::: Dataset excerpts :::
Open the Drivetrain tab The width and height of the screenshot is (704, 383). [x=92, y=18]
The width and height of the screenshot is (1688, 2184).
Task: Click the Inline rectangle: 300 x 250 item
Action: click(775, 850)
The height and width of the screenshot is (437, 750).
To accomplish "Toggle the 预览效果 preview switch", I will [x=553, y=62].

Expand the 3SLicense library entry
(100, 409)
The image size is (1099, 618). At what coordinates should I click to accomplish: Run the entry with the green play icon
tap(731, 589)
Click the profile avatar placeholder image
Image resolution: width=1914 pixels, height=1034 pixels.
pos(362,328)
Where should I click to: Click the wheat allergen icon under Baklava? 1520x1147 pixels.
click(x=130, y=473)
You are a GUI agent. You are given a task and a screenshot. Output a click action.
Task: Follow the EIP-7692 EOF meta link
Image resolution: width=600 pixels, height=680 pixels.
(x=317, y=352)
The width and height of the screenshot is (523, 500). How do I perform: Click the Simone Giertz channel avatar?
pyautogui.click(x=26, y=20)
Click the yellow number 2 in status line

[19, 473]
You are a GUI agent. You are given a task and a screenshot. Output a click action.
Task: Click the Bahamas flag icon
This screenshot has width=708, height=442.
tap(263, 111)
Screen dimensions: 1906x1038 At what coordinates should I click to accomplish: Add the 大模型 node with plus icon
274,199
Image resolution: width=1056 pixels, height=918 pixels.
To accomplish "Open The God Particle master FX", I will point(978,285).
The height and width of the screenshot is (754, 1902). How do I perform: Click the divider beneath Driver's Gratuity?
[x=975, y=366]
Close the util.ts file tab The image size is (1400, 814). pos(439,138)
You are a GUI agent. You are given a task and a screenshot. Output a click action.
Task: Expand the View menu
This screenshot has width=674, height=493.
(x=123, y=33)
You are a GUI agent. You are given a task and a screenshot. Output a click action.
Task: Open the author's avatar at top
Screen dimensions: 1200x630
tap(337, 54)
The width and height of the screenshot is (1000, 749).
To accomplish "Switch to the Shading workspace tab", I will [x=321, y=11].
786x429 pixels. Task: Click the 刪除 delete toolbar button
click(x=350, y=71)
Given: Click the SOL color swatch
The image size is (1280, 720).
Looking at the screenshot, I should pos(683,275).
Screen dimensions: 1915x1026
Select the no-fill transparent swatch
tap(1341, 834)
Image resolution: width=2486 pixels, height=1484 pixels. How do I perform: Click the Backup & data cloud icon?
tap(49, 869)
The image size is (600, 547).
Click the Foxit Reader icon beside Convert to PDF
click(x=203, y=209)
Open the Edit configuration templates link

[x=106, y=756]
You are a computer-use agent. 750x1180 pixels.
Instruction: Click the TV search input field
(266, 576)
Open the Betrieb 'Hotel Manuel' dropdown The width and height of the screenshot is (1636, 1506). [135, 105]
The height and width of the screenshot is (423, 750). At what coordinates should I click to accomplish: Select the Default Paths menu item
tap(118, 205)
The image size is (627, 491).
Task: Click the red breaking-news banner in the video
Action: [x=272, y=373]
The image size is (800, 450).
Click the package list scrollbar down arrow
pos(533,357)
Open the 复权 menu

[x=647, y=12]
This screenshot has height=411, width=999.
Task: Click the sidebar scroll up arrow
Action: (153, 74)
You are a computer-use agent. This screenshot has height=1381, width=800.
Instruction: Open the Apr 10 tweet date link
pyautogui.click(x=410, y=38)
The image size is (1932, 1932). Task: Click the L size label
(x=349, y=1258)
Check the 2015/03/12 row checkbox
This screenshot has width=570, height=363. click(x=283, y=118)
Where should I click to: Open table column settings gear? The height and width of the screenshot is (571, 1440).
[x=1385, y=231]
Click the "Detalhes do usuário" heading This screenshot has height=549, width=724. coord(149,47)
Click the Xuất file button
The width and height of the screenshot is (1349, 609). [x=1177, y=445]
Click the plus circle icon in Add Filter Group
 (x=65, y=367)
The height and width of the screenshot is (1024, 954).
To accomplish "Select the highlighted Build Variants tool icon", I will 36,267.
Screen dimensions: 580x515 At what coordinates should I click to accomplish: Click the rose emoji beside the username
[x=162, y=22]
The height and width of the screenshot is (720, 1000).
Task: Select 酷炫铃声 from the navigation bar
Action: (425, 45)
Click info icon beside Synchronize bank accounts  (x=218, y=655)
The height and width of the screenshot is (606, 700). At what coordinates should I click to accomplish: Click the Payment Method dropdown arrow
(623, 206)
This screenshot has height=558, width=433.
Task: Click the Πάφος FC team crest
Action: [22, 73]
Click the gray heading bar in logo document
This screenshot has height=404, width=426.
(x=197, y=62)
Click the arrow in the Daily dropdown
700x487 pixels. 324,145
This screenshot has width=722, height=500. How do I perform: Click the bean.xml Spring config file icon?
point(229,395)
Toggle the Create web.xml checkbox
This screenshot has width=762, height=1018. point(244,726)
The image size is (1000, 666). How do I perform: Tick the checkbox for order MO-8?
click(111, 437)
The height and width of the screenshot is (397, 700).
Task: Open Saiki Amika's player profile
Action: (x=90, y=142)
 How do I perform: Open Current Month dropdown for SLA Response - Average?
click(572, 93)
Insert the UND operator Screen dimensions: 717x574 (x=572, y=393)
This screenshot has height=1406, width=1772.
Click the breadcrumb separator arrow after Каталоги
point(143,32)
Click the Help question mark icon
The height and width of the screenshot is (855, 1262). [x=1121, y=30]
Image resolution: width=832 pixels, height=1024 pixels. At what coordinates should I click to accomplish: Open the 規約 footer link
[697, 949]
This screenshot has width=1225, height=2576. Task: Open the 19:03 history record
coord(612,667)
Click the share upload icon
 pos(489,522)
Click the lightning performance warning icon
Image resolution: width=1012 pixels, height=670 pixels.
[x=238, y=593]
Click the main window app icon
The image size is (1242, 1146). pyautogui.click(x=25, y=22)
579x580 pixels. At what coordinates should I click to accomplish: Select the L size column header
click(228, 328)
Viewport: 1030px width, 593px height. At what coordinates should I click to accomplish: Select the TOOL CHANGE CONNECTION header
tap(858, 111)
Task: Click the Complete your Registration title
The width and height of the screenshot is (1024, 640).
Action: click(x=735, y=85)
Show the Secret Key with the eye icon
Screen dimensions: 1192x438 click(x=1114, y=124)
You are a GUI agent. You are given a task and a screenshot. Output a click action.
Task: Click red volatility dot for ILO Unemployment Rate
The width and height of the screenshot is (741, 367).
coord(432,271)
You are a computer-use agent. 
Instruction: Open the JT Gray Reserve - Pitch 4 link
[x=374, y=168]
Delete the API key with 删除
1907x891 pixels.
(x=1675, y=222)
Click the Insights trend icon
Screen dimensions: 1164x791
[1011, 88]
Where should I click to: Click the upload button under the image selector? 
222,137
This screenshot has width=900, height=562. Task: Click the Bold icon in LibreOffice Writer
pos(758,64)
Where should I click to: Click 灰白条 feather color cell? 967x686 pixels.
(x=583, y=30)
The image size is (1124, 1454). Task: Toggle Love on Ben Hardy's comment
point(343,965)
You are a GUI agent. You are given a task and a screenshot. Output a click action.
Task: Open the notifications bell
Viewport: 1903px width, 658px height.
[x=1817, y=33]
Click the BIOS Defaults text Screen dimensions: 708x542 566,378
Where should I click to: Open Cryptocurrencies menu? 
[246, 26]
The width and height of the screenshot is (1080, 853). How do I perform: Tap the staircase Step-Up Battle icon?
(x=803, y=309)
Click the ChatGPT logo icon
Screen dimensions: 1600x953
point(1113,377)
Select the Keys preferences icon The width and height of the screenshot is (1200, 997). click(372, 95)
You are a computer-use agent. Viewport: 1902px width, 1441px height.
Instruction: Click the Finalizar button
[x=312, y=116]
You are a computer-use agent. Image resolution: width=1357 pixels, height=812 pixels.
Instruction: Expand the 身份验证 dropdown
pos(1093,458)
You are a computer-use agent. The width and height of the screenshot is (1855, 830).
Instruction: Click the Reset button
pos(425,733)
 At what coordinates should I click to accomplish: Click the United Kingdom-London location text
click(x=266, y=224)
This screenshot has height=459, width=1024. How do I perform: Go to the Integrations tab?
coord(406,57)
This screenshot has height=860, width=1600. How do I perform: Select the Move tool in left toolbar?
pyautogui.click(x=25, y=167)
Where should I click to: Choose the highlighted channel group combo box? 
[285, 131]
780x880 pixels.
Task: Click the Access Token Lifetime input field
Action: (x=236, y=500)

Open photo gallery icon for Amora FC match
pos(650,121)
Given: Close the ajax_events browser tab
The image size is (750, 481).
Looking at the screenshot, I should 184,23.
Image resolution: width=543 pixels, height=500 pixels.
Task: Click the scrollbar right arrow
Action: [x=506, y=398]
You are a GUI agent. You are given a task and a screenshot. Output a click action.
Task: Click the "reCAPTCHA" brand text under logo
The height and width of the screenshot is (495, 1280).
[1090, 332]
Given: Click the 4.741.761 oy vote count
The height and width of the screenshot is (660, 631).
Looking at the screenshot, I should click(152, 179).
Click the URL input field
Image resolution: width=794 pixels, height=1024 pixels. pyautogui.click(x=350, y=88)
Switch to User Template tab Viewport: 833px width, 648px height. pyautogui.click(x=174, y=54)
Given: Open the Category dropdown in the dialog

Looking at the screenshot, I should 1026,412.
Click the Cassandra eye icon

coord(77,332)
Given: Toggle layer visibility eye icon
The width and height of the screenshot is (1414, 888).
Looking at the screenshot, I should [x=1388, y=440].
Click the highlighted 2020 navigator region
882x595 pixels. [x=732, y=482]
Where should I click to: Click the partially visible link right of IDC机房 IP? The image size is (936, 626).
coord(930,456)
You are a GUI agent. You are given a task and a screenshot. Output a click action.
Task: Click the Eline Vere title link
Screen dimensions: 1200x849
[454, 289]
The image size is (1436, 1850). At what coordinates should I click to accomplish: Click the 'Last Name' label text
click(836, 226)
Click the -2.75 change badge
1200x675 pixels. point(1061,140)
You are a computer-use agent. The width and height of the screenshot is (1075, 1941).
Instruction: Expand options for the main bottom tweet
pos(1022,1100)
:::
▸ **Task directions**
From the records above, return each line that includes "computer".

▸ **Solution for this problem**
You are a computer-use agent. 750x1180 pixels.
You are a computer-use agent. This screenshot has height=1381, width=800.
You are a computer-use agent. 
You are a computer-use agent. Viewport: 1902px width, 1441px height.
You are a computer-use agent. Image resolution: width=1357 pixels, height=812 pixels.
You are a computer-use agent. The width and height of the screenshot is (1855, 830).
You are a computer-use agent. The width and height of the screenshot is (1075, 1941).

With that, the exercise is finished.